WARNER TELLS RICHMOND LAW GRADS TO GIVE ADVICE, REASSURANCE AND COMFORT
May 12, 2001
"The most valuable aspect of legal training is, at its heart, providing counsel," venture capitalist and philanthropist Mark R. Warner told some 150 law graduates at their commencement exercises at the University of Richmond today.
"No matter what shape your career takes, you will always be a counselor. People will look to you for advice, for reassurance and for comfort," he said.
A 1980 Harvard Law School graduate who entered business instead of practice, Warner warned the Class of 2001 at the T.C. Williams School of Law that they, too, might find themselves somewhere other than in traditional practice, but that law school has prepared them for success at anything.

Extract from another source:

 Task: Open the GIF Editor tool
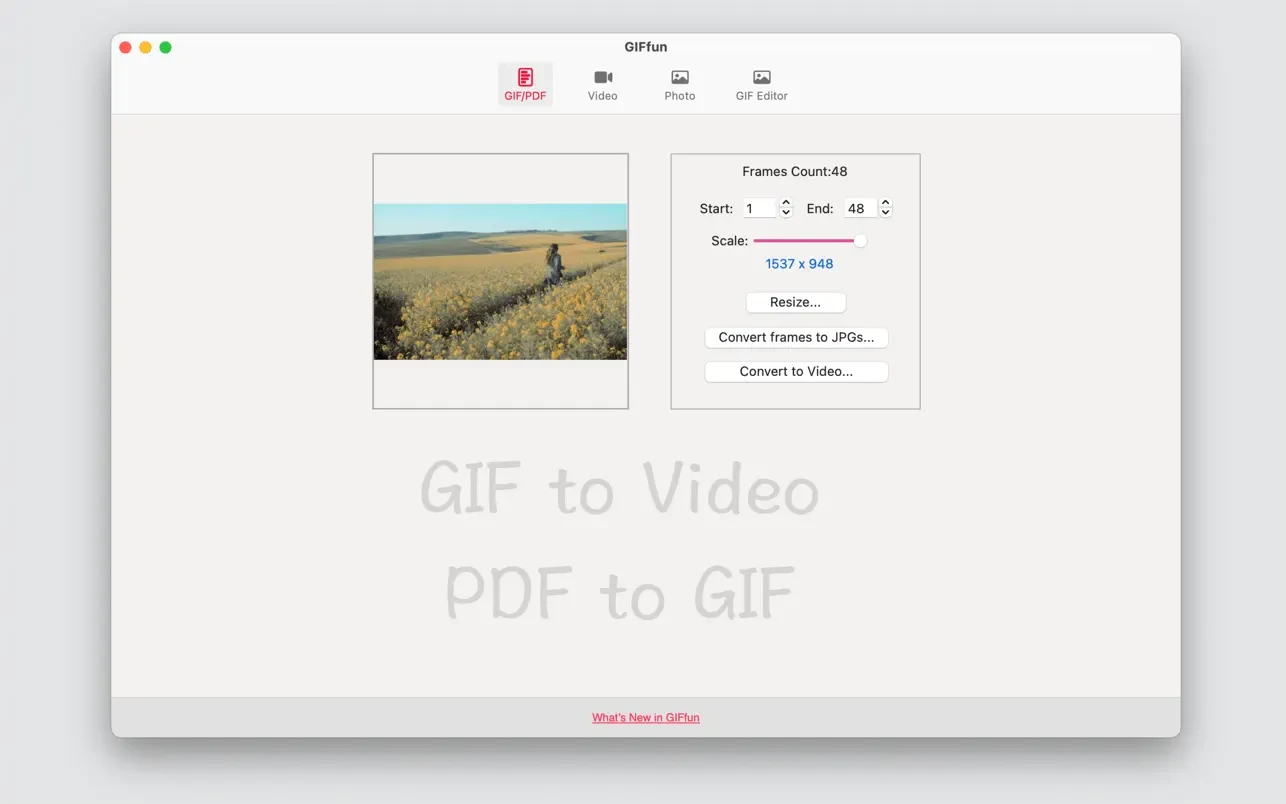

"Twenty years from now, your career and your legal work will look nothing like you could imagine this morning," he predicted. "That's the way of life in the age of technology."

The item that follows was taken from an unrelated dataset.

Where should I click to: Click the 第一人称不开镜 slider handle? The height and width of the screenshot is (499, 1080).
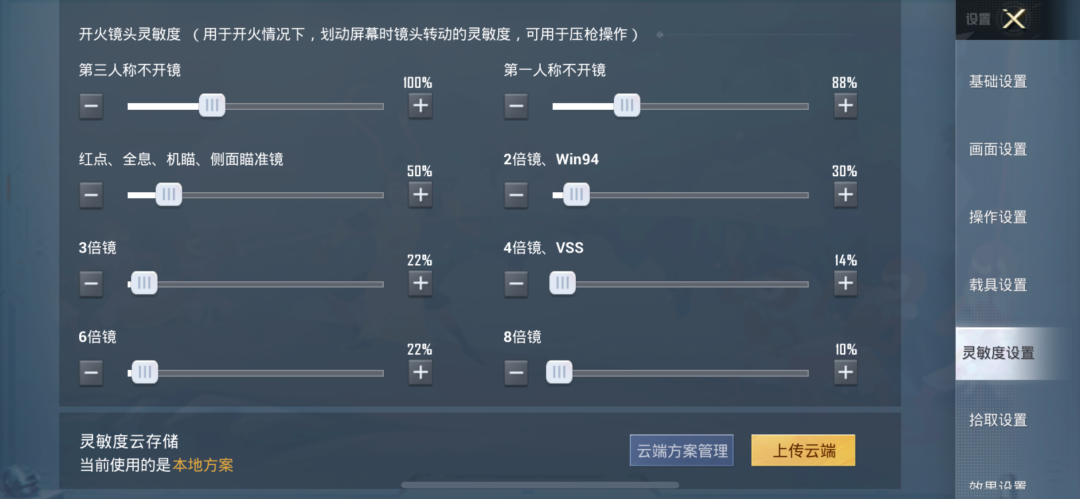coord(626,105)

Warner advised the graduates to heed four lessons he has learned: take risks, and don't be afraid to fail; learn to adapt to change; take responsibility for your community; and remember that family made possible the achievements of every individual.
The founder of Columbia Capital Corporation related how his "less-than-stellar" performance in law school and summer clerkships led him to start energy and real estate businesses. Both flopped, and at age 26, he found himself "with two business failures and lots of student loans." His third business, wireless communications, exploded.
"My success depended on my determination to keep trying after I had failed," Warner said.
Also a philanthropist who founded the not-for-profit Virginia Health Care Foundation, TechRiders and Virginia High-Tech Partnership, Warner said he has learned each individual must take responsibility for community advancement, especially those who be leading wage earners.
"A first-year associate at Hunton & Williams or McGuire Woods is instantly in the top tax bracket, and among the best-paid people in America the first day on the job," he said. "With that simple fact comes a huge responsibility" to work for improvement of schools, public health, economic opportunity, and other areas for the benefit of all people.
Warner urged the law graduates to seize the moment to thank their mothers, fathers, grandparents, children and other family members to say "thank you and I love you."
'Most of our six billion neighbors around the world will never even be able to dream of going to college or law school, and you didn't make it here on your own," he said.